The delay is more striking given the moderate views of Obama's nominees. By steering away from full-throated defenders of due process, equal protection and civil rights, the administration has avoided confronting conservatives' distorted view of jurisprudence. Even last summer's confirmation of Justice Sonia Sotomayor played out according to the GOP model. Under assault from the right, she was compelled to back away from her comment that a wise Latina could bring something special to the Court, instead accepting that all justices must come to the same conservative positions or be branded activists who legislate from the bench.

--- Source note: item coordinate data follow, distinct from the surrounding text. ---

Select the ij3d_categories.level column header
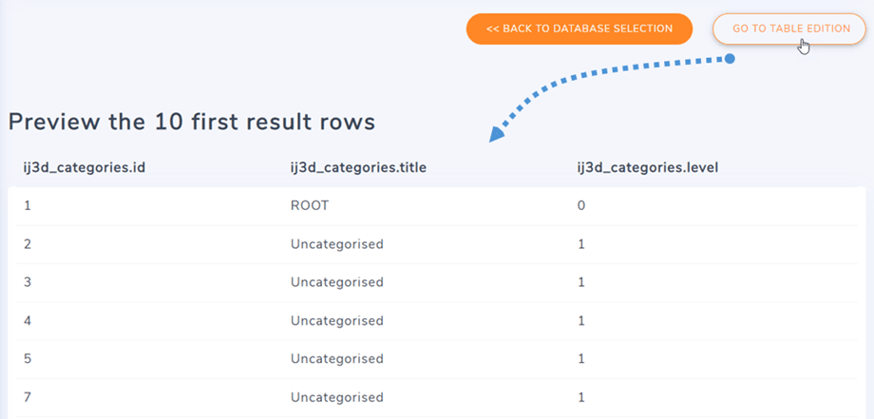The width and height of the screenshot is (874, 419). click(648, 167)
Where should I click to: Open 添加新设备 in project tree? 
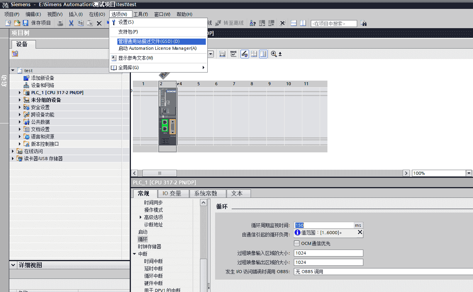(x=42, y=78)
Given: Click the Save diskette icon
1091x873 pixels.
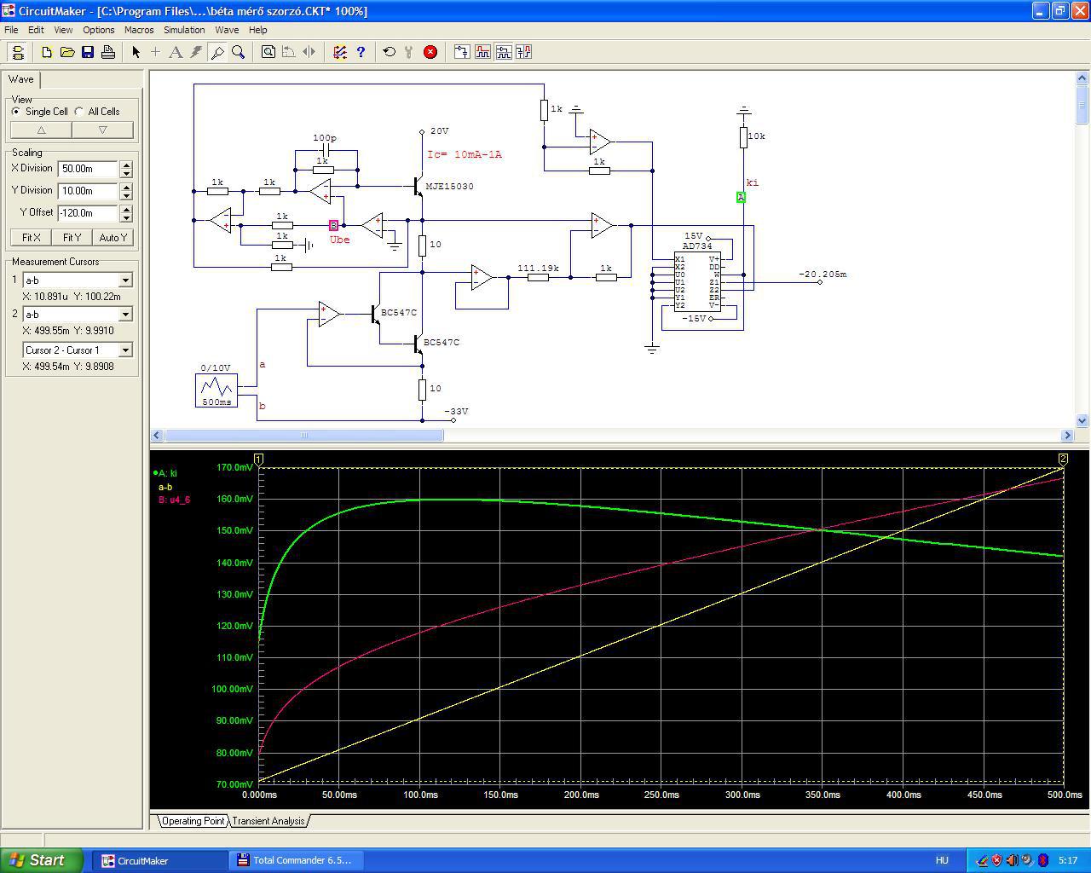Looking at the screenshot, I should click(88, 52).
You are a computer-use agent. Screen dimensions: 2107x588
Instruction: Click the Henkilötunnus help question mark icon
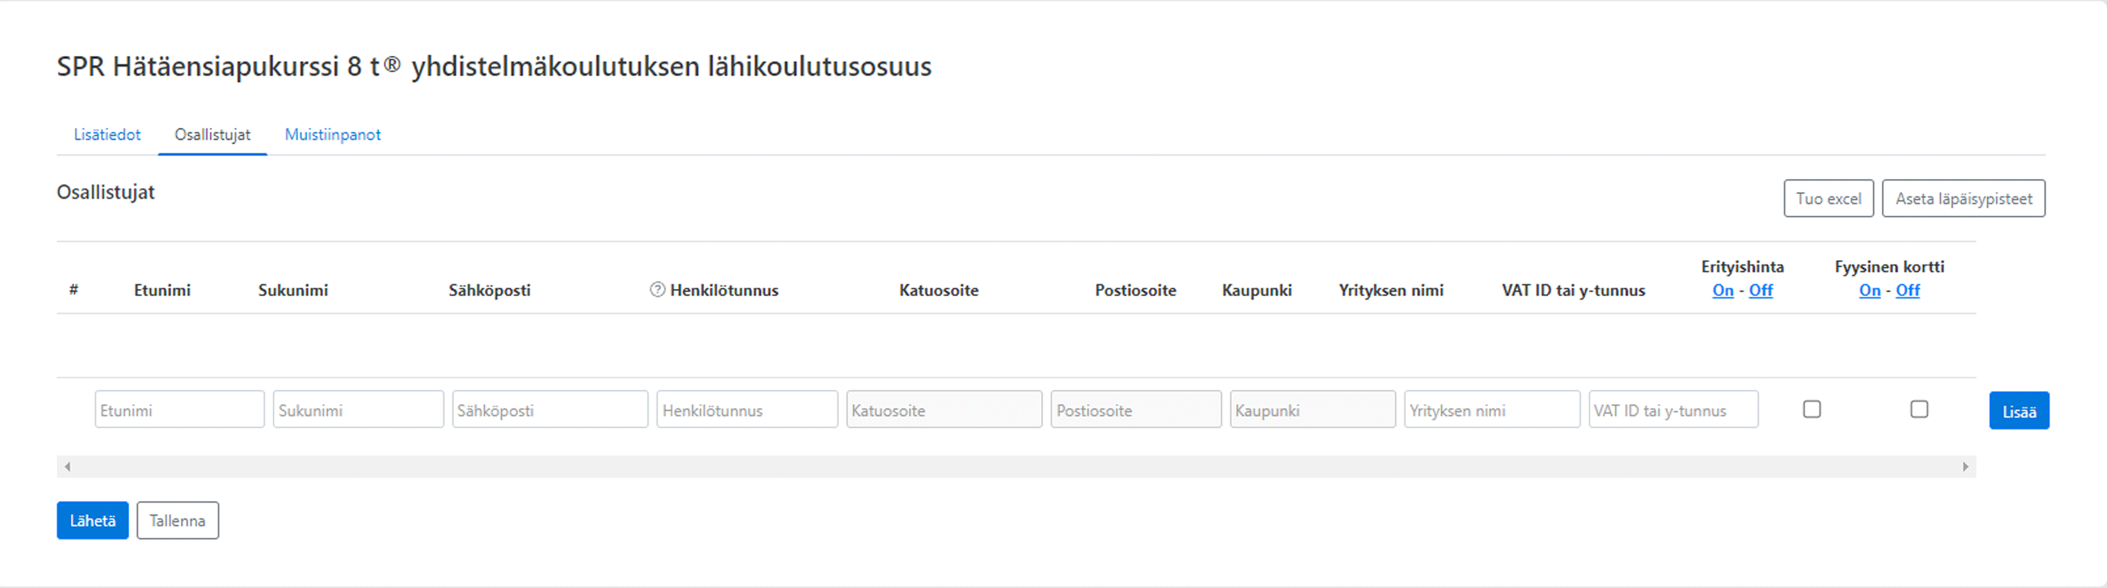click(x=657, y=290)
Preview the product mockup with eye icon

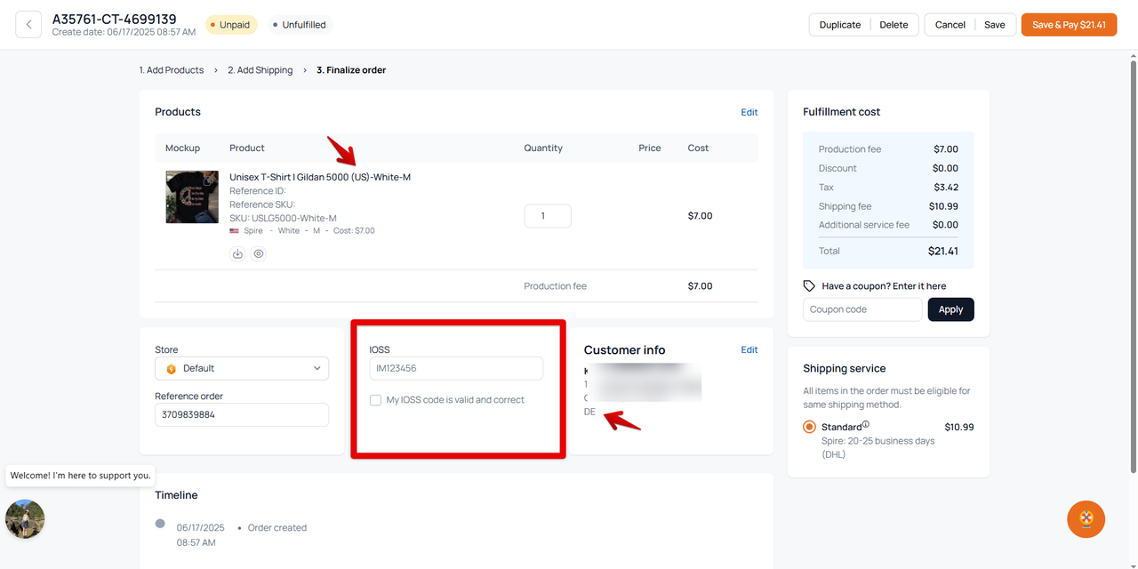pos(259,253)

Fortunately, the president has picked up the pace of nominations, selecting Goodwin Liu for the Ninth Circuit Court of Appeals. Liu, a leading education and civil rights scholar, is one of Obama's few Appeals Court candidates not simply being promoted from a lower court or building on a career as a prosecutor. His confirmation should be a no-brainer, but Republicans are gearing up to do battle. They see Liu as a threat to move up to the Supreme Court and as a challenge to their phony rhetoric. They also recognize that confirmation of Liu could give Obama room to nominate a progressive successor to Supreme Court Justice John Paul Stevens, who is expected to retire soon.

Will Obama step up to the challenge? He is showing signs of spunk. He fired a shot across the Supreme Court's bow in his State of the Union address. After his energizing victory on healthcare, he bypassed Senate Republicans to recess-appoint controversial nominees to labor and civil rights positions. And he surely understands what is at stake. As FDR learned, conservative judges on a mission pose a serious threat to a president who wants to bring about democratic change. Obama must be bold in nominating judges who will impose the rule of law to protect individual liberty, equality, privacy and our political system. His legacy depends on it.